I will bet $10,000 against Z being found inconsistent within the next 20 years, with odds of 1000:1 against. That is, I'm saying that Z inconsistent is extremely unlikely, and if you think you can make money at any crazy odds on this bet you're the one who's crazy. If you win you get my $10,000, if I win I get only your $10.
These amounts are in US dollars for 2012. We agree that our respective estates will honor the debt.
(I picked the amounts assuming roughly 5-fold inflation over that period.) [I inferred this from the 1.57x inflation increase during 1952-1972 vs. the 3.35x increase during 1972-1992. As it turned out the increase from 1991 to 2011 was only 1.65x, making the point that naive extrapolation of economic trends is unreliable. In hindsight the bets should have been scaled down by a factor of 3, or 5 for rounder numbers.]
Let me know if you wish to accept either bet. I will keep your name private if requested, but not the number of people accepting each bet.
These are meaningful bets. It would be meaningless to propose a bet about the propositional calculus. That can only become inconsistent when all the lights go out.

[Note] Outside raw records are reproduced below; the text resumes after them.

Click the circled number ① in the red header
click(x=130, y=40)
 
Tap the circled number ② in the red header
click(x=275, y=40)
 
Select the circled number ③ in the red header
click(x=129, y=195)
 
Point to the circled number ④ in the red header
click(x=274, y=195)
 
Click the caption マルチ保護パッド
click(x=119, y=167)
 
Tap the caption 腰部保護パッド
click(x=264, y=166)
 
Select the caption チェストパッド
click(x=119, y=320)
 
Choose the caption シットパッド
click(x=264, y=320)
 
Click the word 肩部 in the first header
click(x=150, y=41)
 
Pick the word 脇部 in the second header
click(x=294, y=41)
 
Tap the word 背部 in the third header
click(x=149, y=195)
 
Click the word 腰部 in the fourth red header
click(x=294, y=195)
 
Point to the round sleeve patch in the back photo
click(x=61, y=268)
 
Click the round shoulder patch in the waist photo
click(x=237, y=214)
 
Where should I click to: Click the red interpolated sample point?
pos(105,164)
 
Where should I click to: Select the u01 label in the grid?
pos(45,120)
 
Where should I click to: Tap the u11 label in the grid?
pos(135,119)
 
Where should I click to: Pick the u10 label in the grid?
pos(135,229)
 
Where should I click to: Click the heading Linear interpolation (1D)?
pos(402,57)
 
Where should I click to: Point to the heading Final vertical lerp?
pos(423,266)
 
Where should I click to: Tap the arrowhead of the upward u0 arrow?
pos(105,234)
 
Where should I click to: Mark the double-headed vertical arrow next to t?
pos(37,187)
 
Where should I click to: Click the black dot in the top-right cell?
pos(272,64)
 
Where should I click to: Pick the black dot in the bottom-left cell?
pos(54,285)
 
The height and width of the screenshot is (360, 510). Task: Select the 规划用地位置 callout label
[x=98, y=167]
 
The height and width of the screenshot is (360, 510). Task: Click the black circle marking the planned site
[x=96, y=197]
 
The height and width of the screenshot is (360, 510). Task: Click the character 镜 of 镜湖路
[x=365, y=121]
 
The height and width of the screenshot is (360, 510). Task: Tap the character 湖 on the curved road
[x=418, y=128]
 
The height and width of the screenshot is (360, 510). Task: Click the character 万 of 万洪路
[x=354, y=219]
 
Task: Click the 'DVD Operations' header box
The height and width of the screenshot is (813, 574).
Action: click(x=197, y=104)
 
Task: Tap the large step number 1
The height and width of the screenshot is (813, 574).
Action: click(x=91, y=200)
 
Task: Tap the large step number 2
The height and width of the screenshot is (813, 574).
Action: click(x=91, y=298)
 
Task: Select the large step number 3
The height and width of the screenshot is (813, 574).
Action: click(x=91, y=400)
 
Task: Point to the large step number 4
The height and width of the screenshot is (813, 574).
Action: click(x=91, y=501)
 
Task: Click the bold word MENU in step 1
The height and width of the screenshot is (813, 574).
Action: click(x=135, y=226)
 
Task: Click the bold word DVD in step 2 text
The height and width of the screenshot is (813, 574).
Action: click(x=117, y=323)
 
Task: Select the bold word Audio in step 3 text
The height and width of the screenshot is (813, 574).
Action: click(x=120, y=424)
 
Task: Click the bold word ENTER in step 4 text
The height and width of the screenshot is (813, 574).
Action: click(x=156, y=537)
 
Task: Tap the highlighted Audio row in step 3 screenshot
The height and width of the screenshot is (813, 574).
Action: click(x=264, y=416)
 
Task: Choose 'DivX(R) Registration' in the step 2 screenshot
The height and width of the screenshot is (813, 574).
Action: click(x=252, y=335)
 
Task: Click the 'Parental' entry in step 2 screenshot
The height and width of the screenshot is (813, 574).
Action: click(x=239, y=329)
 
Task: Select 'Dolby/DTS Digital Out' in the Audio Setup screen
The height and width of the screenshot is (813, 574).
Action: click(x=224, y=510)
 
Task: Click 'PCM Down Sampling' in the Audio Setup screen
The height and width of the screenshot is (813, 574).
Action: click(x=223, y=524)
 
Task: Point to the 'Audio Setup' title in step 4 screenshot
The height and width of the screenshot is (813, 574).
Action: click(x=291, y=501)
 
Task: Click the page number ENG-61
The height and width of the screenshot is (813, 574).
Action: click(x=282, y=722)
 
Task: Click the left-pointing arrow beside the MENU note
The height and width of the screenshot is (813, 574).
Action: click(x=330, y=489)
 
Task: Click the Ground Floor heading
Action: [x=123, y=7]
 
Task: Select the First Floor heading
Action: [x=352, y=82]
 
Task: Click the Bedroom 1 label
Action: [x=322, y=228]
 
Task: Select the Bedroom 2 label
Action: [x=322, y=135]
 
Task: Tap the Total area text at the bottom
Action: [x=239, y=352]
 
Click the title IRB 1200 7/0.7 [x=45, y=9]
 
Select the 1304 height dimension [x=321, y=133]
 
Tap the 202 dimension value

By "within the next 20 years" I mean by Sept. 19, 2012. Both bets will be payable on Sept. 22, 2012. Alternatively the loser may pay a geometrically smaller amount earlier, namely 1/5 the owed amount in 1992, 8.38% more each year later.
By "found" I mean its ordinary mathematical usage of having a proof that has convinced a majority of reputable mathematicians. This could not happen for either of these bets unless either the proof were derivable in Z or reputations didn't mean as much in 2012.
If there are sufficiently many takers for either bet I will stop taking bets thereafter. (There is no risk of this happening so far.) I currently have no plans to scale down the amounts of the bets; in the unlikely event this changes I will announce it on sci.math. The most likely change would be $100->$10 and $10,000->$1,000 in bet 1. Pleast let me know by email (pratt at cs.stanford.edu) if you would be interested at that rate but not the current rate.
PROBLEM SPECIFICATION
Let me make the problem underlying the bet very concrete. Here are two easily understandable statements.
A. There exists an NxN 0-1 matrix, N the natural numbers, such that every axiom of ZF is true when the variables in the axiom are interpreted as ranging over N and the membership predicate symbol is interpreted so that i is a member of j iff E[i,j] = 1. (So no need to think about uncountable models, or models containing "sets". On the other hand E is too big to write out explicitly all at once, and quantifiers will take forever to evaluate if done naively!)
B. An ideal computer search for an inconsistency in ZF is guaranteed to succeed in a finite time. (Ideal = correct code and no time or space limits. Bugs are up to you. Space: well, how big a proof do you think you're looking for? Time would seem to be your main obstacle.)
B is recognizable as asserting the inconsistency of ZF. By completeness of first-order logic, A is asserting the consistency of ZF, i.e. A = not-B.
Bet 1 is about A vs. B, bet 2 is the same with Z in place of ZF. Z is ZF less F.
We know by Goedel incompleteness that A is not provable in ZF (ditto with Z for ZF everywhere). (On the other hand if either instance of B is provable it is provable in a lot less than Z.) Hence if you plan on trying to prove A you will need some insight about the raw mechanics of A not provable in ZF. As you can see those mechanics are very simple, apart from the big mess of formulas asserting ZF, so you have as good a chance as any mathematician at finding such an insight, possibly more if you don't understand what the axioms mean.
You will find the axioms of ZF explained quite readably as well as formally in Shoenfield's article, pp. 321-341 of Barwise's "Handbook of Mathematical Logic", North Holland, and only formally (!) as Axioms 1-6 in Takeuti and Zaring, "Introduction to Axiomatic Set Theory" Springer-Verlag (my formal statement of F is their Axiom 5, Shoenfield's version of F is oversimplified).
I would of course appreciate hearing about any substantive discrepancies between these two axiomatizations.
This is pretty much the complete specification of the problem as I understand it.